Leadership required on the environment
Environmental goals are another discussion item in the coalition talks, and Niinistö says it is not his place to interfere. He said he did however wish to comment on claims he has heard about Finland being "too small a player" to make a difference with its environmental policies.
"Now that Finland has taken over the EU Presidency, we must be able to say to the other EU countries that 'we have to' and not 'you have to'," Niinistö said.
And before Finland can says these things with any credibility before the EU, and the EU for that matter to the rest of the world, there must be clear accomplishments to back it up, the president continued. Finland has to send a clear signal, he said.

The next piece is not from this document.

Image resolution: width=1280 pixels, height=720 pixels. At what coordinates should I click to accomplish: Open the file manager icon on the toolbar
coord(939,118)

True commitment to the agenda
Finland's President also continued his campaign to promote government stability after years of cabinet breakdowns. He said that once a potential coalition agrees on a shared agenda for the next four years, they need to stick with it – no matter how bitter it might taste from time to time.

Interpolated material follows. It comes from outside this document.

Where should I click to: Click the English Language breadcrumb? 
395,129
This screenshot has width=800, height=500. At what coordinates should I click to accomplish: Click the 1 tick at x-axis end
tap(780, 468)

"Committing to the Government Programme is even more important than arriving at an agreement on its points," Niinistö said.
He says that he remembers from his own time in government that everyone in the coalition was on the same mission.
"We were all heading in the same direction. We understood the basic problems and we were fixing them. It would be a good sign if the new government sets out with this kind of mindset," he said.
The glue that will hold things together will be found – if it can be found – during the tough moments in the negotiation sessions, when people lock horns, perhaps heatedly, and after long debates decide to reach a solution together, the president said.
An emphasis on multilateralism
Niinistö says he is looking forward to continuing the Finnish tradition of meeting with the parliamentary party leaders to discuss foreign and security policy issues that are the constitutional mandate of the president. He says it is important to hear the opinions of the opposition at these meetings as well.
The Finnish President says he doesn't expect any significant changes in Finland's foreign policy, but he would perhaps consider a change in focus towards an alliance of multiple equally-weighted countries pursuing a common goal.
"Emphasizing multilateralism is now of the utmost importance. The world has to return to a multilateral system. The only way to solve climate change and development questions is to discuss these things together."
Countries should not only respect one another, but also multinational organisations like the United Nations. Otherwise, it will be difficult to make any progress, Niinistö said.